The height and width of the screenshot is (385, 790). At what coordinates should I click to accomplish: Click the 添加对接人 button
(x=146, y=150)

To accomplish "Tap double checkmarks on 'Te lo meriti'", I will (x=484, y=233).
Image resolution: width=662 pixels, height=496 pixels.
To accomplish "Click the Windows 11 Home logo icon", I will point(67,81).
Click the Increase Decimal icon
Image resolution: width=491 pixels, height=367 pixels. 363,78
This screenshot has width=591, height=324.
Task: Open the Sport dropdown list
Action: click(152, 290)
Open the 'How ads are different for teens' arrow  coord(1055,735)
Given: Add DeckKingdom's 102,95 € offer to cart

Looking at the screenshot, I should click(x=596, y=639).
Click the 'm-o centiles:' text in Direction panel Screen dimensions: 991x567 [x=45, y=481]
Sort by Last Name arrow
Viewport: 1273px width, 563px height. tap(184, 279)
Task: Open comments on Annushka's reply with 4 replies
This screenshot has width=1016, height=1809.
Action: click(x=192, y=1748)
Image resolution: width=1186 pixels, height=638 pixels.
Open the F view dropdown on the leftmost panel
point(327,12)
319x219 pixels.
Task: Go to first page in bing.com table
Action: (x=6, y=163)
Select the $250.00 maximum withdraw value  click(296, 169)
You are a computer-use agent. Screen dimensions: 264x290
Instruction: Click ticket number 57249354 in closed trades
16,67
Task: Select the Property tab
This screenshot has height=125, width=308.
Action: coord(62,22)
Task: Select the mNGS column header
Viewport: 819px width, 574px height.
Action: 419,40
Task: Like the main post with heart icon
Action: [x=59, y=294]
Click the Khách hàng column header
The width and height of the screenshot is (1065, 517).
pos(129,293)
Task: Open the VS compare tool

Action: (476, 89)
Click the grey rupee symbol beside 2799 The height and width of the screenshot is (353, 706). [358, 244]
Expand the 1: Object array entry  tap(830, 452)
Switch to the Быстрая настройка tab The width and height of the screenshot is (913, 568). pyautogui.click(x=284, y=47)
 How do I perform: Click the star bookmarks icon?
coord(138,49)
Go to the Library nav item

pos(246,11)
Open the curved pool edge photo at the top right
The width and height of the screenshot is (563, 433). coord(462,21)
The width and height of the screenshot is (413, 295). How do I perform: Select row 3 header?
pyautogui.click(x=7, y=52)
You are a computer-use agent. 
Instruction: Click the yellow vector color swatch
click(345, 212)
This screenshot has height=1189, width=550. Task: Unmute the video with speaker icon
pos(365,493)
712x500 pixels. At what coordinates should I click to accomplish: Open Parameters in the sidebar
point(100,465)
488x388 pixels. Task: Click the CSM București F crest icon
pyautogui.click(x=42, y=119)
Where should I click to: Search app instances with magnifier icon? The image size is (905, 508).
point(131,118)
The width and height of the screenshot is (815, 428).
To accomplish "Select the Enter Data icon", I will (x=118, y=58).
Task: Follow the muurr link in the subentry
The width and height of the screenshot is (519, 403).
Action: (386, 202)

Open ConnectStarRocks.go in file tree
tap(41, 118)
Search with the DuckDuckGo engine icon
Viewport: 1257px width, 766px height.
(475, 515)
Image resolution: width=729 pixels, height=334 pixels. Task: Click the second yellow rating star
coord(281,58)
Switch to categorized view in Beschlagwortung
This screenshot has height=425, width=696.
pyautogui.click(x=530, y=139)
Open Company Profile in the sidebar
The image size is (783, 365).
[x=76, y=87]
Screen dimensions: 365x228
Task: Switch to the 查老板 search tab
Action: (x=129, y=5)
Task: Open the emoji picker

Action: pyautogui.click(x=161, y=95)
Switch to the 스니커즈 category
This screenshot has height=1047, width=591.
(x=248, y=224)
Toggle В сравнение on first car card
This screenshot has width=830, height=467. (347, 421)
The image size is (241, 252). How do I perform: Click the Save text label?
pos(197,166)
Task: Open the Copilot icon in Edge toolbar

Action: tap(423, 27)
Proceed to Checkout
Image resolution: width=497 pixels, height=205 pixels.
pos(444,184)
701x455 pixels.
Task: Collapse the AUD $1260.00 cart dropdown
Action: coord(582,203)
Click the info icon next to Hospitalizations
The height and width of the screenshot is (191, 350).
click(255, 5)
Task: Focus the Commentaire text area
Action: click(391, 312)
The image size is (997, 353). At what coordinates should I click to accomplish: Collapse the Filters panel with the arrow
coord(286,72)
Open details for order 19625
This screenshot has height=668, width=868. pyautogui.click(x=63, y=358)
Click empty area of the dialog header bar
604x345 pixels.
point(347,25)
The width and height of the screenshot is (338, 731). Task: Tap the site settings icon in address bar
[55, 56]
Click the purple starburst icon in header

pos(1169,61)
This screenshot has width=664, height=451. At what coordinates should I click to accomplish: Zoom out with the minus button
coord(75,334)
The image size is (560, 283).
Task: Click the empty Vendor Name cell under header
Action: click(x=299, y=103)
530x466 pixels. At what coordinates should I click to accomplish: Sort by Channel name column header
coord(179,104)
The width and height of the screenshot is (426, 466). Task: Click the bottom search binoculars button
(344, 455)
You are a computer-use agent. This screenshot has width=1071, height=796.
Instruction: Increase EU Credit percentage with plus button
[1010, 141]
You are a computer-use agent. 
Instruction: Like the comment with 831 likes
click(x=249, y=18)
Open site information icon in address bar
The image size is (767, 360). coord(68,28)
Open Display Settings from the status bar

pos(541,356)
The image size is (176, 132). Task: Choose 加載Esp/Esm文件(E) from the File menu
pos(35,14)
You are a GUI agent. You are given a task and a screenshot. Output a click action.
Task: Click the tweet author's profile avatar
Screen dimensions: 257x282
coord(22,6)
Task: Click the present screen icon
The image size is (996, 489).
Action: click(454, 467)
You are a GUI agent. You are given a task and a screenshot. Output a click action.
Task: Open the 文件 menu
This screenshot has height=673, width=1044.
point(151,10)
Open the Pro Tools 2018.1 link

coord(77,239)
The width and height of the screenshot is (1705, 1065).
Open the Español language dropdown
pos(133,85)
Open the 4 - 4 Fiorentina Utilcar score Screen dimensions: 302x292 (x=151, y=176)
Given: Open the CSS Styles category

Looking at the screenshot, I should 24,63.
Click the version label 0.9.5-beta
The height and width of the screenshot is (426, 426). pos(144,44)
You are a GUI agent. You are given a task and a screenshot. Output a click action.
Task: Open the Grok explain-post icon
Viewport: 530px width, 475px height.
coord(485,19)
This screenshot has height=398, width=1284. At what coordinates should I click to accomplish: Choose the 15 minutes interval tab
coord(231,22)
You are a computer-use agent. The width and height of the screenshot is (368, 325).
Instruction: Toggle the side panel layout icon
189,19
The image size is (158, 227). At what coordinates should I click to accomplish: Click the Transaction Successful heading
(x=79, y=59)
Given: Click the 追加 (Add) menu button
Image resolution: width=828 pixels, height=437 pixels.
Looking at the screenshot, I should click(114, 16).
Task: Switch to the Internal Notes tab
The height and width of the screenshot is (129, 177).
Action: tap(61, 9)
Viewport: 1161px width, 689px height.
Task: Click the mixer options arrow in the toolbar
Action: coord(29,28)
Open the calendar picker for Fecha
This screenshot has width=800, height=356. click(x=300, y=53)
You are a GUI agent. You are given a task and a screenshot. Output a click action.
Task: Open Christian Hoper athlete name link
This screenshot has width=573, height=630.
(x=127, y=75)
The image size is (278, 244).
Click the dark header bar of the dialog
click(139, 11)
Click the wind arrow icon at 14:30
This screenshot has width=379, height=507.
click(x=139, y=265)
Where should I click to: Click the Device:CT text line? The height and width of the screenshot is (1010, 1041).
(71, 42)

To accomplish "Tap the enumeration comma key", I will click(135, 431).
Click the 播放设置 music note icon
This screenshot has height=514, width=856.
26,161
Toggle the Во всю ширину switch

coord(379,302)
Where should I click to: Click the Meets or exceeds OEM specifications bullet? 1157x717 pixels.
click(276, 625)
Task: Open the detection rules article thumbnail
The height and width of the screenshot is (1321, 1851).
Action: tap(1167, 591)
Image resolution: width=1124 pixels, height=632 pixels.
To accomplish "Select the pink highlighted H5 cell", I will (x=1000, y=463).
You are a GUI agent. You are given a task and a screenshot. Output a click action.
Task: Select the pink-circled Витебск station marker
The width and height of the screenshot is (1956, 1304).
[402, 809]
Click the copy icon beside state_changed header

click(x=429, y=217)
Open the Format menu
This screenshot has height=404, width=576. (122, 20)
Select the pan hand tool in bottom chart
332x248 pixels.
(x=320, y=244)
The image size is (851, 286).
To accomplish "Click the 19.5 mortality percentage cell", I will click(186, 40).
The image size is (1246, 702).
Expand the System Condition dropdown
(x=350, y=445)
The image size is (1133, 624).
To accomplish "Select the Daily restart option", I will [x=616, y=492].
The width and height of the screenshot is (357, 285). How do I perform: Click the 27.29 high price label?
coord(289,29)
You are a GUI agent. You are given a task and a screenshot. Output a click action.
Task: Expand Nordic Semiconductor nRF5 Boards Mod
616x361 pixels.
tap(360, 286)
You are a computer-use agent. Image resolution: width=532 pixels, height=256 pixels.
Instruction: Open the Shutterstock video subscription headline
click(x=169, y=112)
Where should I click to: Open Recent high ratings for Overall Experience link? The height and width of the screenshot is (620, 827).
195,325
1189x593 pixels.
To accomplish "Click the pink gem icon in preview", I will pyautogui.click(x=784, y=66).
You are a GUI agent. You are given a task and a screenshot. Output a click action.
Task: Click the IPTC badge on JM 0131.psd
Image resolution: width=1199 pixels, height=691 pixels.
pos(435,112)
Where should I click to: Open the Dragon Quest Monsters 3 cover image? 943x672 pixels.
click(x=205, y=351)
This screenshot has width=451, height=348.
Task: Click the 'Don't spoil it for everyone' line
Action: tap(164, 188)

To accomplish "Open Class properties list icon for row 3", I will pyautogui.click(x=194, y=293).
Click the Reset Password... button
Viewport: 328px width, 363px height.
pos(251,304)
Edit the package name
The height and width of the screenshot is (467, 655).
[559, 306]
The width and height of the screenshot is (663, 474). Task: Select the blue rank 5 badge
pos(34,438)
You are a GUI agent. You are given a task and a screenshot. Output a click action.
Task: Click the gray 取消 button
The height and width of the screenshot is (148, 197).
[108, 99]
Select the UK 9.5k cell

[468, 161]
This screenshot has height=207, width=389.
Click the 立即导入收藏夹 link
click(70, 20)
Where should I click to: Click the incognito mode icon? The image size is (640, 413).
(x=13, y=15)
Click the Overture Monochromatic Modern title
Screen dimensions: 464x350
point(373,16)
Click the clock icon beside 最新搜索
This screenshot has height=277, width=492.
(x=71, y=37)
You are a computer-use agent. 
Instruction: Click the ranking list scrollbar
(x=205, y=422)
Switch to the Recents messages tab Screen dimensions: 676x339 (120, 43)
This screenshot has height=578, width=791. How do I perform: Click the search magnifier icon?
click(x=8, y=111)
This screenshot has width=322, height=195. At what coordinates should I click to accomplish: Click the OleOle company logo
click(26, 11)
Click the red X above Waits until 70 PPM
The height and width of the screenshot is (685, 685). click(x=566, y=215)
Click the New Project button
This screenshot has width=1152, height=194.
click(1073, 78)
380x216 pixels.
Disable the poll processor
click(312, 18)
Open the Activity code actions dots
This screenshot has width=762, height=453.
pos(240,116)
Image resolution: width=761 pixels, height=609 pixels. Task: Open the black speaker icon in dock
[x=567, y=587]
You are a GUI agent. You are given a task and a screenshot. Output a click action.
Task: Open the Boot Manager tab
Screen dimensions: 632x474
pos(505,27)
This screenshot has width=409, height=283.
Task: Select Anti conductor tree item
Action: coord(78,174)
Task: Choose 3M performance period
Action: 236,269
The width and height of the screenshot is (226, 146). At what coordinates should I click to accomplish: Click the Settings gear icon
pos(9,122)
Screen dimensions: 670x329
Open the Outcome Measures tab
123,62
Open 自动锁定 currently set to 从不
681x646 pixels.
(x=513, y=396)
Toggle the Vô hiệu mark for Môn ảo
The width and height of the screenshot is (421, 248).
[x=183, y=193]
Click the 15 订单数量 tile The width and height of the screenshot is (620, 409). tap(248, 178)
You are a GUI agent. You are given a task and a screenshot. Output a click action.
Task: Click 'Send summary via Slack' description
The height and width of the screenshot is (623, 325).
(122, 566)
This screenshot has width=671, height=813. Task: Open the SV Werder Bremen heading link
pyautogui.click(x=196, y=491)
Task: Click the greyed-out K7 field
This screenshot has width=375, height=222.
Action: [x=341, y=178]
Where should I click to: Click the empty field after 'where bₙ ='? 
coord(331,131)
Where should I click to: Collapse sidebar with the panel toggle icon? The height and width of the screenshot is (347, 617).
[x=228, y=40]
■ ■ ■
- **ASSIGNED TASK**:
What lines in the data above contain the word "pink"? Show them all.

- **ANSWER SPACE**:
To accomplish "Select the pink highlighted H5 cell", I will (x=1000, y=463).
Task: Select the pink-circled Витебск station marker
To accomplish "Click the pink gem icon in preview", I will pyautogui.click(x=784, y=66).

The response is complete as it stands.